#### Goal:
Give the number of lines in the rows below that contain the string "order", treating case as significant. Reply with the number alone.

==== Records for the exercise

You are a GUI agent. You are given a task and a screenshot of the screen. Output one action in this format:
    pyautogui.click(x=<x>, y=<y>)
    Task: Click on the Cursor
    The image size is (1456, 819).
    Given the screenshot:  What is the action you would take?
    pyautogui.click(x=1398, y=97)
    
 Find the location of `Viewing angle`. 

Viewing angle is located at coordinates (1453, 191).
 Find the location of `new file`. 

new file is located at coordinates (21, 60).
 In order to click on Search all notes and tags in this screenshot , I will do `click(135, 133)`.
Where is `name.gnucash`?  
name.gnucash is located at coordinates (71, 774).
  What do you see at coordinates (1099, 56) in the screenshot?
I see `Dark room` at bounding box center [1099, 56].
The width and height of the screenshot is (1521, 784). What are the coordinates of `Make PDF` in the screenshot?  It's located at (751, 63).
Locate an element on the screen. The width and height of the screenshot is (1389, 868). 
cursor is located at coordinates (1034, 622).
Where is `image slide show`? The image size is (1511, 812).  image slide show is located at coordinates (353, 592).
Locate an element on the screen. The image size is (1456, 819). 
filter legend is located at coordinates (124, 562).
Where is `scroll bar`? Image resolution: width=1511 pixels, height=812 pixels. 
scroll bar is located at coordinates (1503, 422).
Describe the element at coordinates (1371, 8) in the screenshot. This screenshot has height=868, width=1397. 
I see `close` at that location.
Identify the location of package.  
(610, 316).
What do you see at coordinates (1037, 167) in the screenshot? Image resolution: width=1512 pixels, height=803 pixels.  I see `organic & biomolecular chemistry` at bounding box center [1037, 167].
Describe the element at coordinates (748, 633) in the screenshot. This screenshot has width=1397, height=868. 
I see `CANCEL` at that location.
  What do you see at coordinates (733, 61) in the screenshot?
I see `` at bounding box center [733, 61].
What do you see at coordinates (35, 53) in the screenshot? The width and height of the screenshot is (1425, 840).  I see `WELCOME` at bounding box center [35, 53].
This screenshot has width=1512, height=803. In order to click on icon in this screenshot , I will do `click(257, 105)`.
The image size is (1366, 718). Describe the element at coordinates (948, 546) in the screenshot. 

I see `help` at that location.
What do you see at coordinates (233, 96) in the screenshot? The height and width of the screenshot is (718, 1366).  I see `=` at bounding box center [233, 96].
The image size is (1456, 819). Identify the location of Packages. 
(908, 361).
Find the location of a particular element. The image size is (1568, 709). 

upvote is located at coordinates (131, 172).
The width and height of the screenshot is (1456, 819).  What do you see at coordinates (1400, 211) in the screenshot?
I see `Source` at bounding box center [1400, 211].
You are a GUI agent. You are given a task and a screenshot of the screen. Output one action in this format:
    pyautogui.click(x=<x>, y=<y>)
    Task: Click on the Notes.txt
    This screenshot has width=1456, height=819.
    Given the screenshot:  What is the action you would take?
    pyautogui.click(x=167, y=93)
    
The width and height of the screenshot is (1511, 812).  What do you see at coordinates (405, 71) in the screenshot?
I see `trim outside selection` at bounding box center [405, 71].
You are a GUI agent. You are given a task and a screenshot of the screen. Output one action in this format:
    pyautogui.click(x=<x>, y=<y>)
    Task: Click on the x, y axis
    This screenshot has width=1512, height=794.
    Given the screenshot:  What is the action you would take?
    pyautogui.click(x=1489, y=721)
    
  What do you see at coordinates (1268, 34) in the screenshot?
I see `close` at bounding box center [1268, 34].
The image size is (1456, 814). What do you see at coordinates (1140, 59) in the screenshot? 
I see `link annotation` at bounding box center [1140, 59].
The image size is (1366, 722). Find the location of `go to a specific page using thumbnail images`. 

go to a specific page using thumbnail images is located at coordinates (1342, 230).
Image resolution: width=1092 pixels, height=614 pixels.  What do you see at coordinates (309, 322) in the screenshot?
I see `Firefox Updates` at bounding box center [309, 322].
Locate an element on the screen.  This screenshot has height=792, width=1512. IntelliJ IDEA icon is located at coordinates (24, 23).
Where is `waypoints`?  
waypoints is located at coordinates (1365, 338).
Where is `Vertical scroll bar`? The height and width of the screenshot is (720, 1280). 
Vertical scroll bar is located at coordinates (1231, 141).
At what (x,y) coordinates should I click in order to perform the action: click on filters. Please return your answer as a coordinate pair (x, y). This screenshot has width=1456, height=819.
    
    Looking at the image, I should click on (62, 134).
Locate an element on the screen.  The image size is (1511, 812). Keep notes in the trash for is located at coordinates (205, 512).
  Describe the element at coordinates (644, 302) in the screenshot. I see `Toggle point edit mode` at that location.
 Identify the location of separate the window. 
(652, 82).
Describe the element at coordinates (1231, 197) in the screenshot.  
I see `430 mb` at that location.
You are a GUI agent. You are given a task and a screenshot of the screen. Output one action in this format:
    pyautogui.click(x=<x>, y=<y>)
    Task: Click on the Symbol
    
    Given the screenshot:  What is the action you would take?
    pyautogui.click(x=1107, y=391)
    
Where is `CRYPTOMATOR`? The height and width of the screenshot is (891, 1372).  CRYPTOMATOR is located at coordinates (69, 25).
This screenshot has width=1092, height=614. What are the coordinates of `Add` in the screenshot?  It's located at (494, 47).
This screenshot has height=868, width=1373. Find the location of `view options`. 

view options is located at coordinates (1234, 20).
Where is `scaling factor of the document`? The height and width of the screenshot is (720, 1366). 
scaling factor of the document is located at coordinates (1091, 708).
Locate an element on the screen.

========

#### Response for this exercise:
3